What is required:
Nothing but the exact text of the entries should appear in your answer; pictures stay out.
Material provided section start
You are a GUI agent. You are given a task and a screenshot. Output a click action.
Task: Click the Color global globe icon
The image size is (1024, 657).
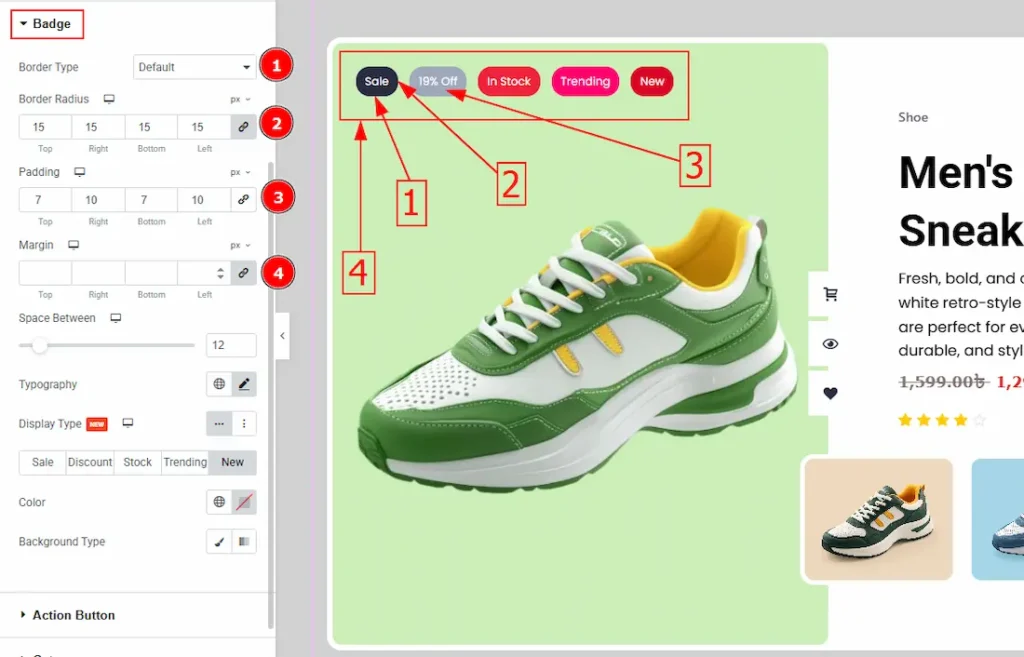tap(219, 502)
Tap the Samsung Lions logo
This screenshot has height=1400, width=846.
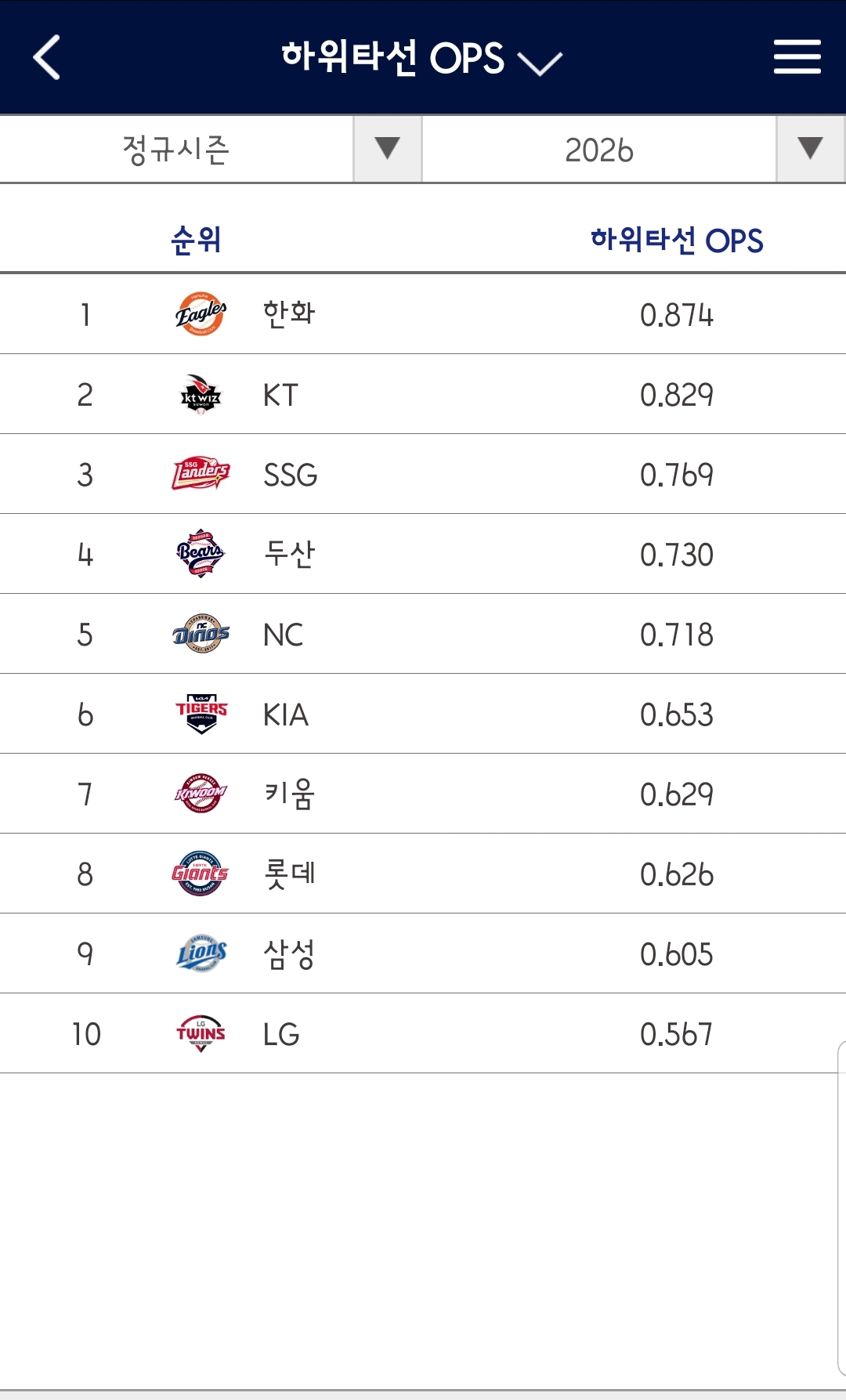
Material provided section end
Response area:
You are a GUI agent. You are given a task and a screenshot. Output a click action.
Task: Click the Color global globe icon
The image size is (1024, 657).
tap(219, 502)
Tap the Samsung Lions logo
This screenshot has height=1400, width=846.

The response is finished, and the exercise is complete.